Okda HE, Zhao P, Hayes M, Duvall C, Quillin E, Fang H, Mohammed BM, Hegazy L, Burris TP, Elgendy B.
International journal of biological macromolecules · March 16, 2026
Plain-language summary

This study presents the first comprehensive structure-activity relationship (SAR) analysis of SLU-PP-332, a synthetic agonist of estrogen-related receptors (ERRα and ERRγ) — nuclear receptors that regulate mitochondrial metabolism and exercise-responsive gene transcription. The researchers synthesized a library of SLU-PP-332 analogues and systematically varied core pharmacophoric elements, evaluating their effects using cell-based functional assays, downstream gene-expression profiling, and computational modeling (docking and molecular dynamics simulations). The study found that specific structural features of the SLU-PP-332 scaffold govern ERR potency, transcriptional efficacy, selectivity, ligand efficiency, solubility, and metabolic stability.
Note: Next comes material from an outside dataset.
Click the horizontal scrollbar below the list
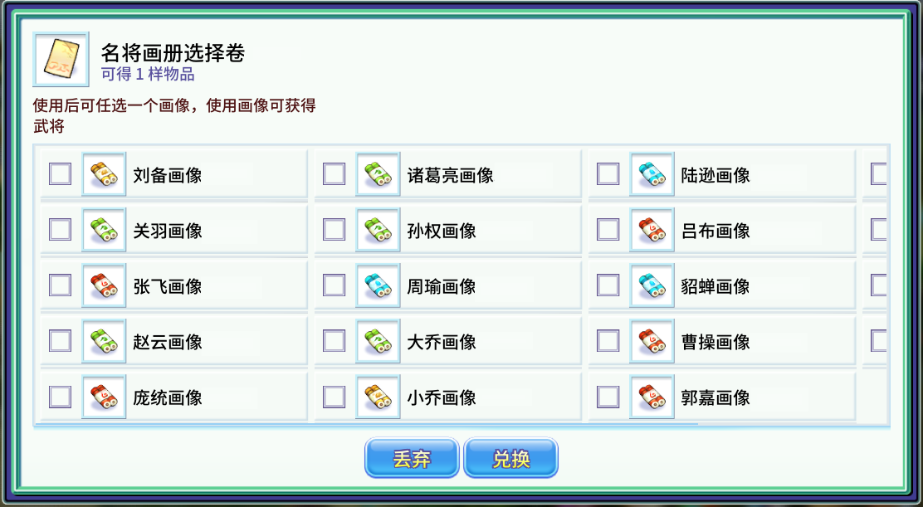Image resolution: width=923 pixels, height=507 pixels. tap(366, 424)
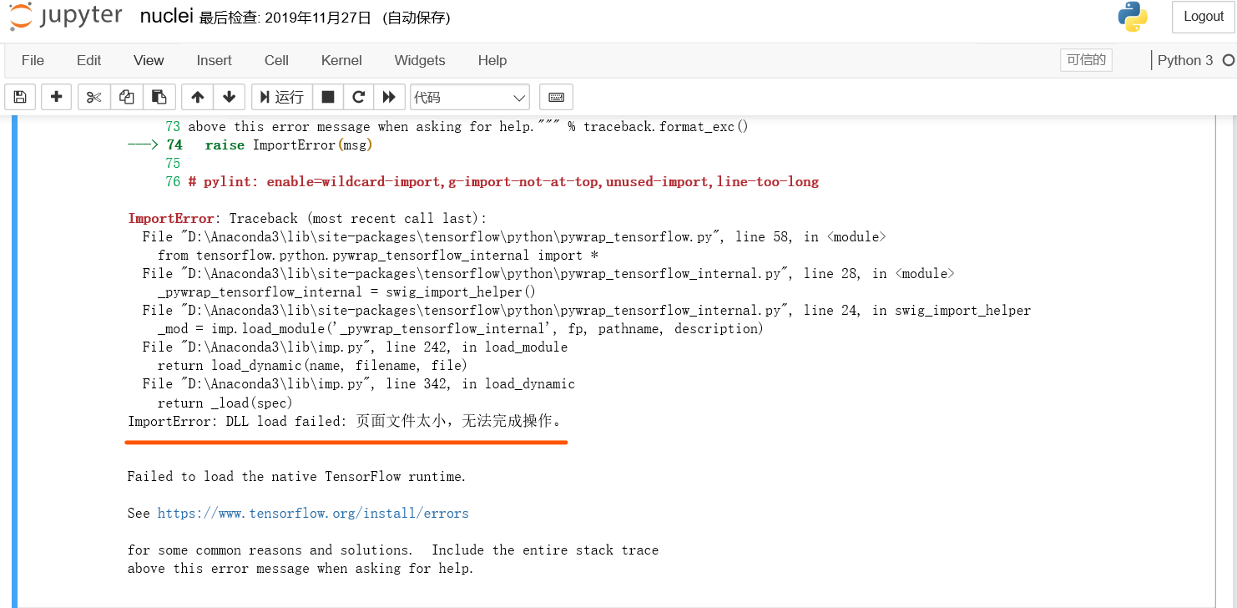
Task: Open the keyboard shortcuts command palette icon
Action: coord(556,97)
While SLU-PP-332 remained a strong benchmark, certain analogues showed comparable or context-dependent transcriptional activity alongside improvements in ligand efficiency, solubility, or metabolic stability. Computational analyses helped explain how subtle chemical modifications influence receptor engagement and downstream signaling. Limitations include reliance on cell-based and in silico methods with no animal or human data reported. The work establishes design principles for next-generation ERR agonists and positions these compounds as potential exercise-mimetic therapeutics, though extensive preclinical and clinical validation remains to be done.

Why this grade: All experimental findings are derived from cell-based functional assays, gene-expression profiling, and computational modeling with no animal or human studies reported.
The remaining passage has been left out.